*Text section*:

I like the colors but I do not like the jumble. Like when I pull the leg of my son’s jeans out and find it’s caught In the sleeve of my husband’s long-sleeved shirt which is caught in my dress! I used to tug and pull, but no more. You’ve got to gently extricate the outermost twist to get to the main knot. We get entangled in beautiful things. A bonus, sometimes we even say, it is a must. Until it becomes a headache, a heartache. A burden and the knot gets tighter and tighter.

I like shaking the clothes out, seeing the creases disappear, well some of them anyway. I think, “Great! Maybe I won’t have to iron this one.” I put a grey, faded, shapeless sweatshirt with 2 buttons lacking against my nose and remember the first time I put it on. It didn’t look so old then and I think it still had all its buttons. 25 years ago, my then young husband would come home, take off his work clothes, put on a t-shirt and jeans and the “Grand Méchant Look” sweatshirt.  Until he came home one day and I was wearing it! He smiled, took me in his arms and held me there. For a long while. I’ve been wearing it to this day. It’s like my second skin.

Memories are in the wash. Thank God they don’t run off with the dirty water. They come back with a new zing. The sweatshirt may be as faded as a cataract-covered eye but the heart still beats to that smile, that cherished embrace.

On beauty

It’s my friend’s birthday today. She is, hmm let me think, 6 years older than me. That makes her 63. I can still remember her at 18, a tall slim beauty. A photographer wanted her as a model. She said no. She could have been a ramp model, too. There weren’t many, if any, talent scouts in our provincial city in the 1970s. I wonder if there are any now. She had always been beautiful, in my eyes at least. Heads turned where she went. She was always in style or even avant-garde. Once, her fingernails were painted 5 different colors, each one had a horizontal layer of green, then white, then blue, then pink, then fuschia. She could carry off things like that. She wore bright flowery gowns, yes, long gowns, cotton yes, but long gowns to college. Thick make-up: pre-foundation, foundation, blush-on, powder, eyes-shadow, mascara, the works! On others it looked cheap or contrived. Not on her.

*Provided information*:
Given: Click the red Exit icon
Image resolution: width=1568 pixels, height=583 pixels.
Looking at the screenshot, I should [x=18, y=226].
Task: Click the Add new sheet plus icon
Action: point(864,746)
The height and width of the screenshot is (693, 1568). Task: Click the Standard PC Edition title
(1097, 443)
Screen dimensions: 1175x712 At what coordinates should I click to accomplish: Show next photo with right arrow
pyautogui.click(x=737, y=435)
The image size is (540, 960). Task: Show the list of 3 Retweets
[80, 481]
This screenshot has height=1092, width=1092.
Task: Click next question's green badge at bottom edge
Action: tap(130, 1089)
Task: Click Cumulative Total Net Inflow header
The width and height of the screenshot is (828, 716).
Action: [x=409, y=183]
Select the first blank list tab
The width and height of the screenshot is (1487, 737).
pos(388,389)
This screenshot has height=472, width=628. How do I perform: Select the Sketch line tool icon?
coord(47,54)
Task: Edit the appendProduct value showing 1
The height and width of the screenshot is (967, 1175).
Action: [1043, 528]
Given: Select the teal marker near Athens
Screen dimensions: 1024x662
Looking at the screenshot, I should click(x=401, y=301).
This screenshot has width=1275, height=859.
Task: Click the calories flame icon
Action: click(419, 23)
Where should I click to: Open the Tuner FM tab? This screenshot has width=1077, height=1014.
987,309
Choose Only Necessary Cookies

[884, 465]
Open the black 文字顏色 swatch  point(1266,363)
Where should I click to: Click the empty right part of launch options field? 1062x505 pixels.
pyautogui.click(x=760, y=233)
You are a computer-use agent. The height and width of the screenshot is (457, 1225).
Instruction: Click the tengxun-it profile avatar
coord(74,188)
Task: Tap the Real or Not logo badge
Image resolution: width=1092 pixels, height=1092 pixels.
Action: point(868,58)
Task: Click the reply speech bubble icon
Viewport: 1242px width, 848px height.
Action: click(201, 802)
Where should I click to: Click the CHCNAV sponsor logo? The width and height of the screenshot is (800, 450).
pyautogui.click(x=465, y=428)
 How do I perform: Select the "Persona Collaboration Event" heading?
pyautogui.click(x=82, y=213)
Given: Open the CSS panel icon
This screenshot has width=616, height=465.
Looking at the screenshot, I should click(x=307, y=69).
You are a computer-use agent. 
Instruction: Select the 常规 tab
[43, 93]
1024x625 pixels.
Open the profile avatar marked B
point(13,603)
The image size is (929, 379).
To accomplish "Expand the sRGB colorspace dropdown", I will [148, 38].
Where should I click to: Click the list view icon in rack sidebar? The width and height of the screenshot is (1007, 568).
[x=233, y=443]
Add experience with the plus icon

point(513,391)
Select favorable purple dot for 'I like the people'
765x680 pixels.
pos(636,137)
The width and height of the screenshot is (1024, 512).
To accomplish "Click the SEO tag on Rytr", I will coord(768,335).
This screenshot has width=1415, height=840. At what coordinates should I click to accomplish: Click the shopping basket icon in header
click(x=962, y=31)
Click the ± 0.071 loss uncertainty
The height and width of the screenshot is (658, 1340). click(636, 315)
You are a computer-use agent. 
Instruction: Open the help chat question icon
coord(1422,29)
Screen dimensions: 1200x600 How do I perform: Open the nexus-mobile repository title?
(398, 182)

*Instructions to follow*: Extend the personal essay on laundry memories and a friend's beauty, starting right after its last line, "Not on her." You won't need the records for this.

*Output*:
Her hair was always in the latest style. I remember the layered look which framed her face to perfection. She could get away with anything. Because she was beautiful. Men, because well, they were men. Women, because she intimidated them. Not because she was unkind but because she was beautiful. There is this awe, this wonder, this deep down wish to be like her and somehow catering to her made one beautiful, too. Or at least shared in her beauty. Even if it were for a moment. So doors opened for her, literally. And she got the best service at hotels where receptionists ran to do her bidding; at the beauty parlor, where the hairdresser considered it a privilege to cut and style her hair and the manicurist and pedicurist took the tiniest hint of a cuticle from each finger and toe; at restaurants where the best table always managed to be free when she swept through their doors.

Boyfriends, she wrapped around her little finger. One didn’t want her to cut her layered shoulder-length hair. He came to pick her up onet day and you could see the nape of her neck. She had cut her hair short. He was speechless, then furious, then resigned. A rueful smile, a shake of the head. And with that, she took it off, the wig of short hair, and shook the pins out of her hair. Well, not quite like in the movies, because she had asked the hairdresser to do it for her and she had been very careful to pin up her long hair in little flat curls. Her laugh rang out as he came after her, all smiles.

Only one man did not run after her. Gave her a hard time. Seemed at first impervious to her charms. Although he would fly to our provincial city for a weekend and watch a movie with her, take her out to dinner, then go back home to his place. Within six months they were married. And he never went to a single movie with her again. Forty years down the road, she plays bridge; he plays polo. They share the same house. And that’s all they share.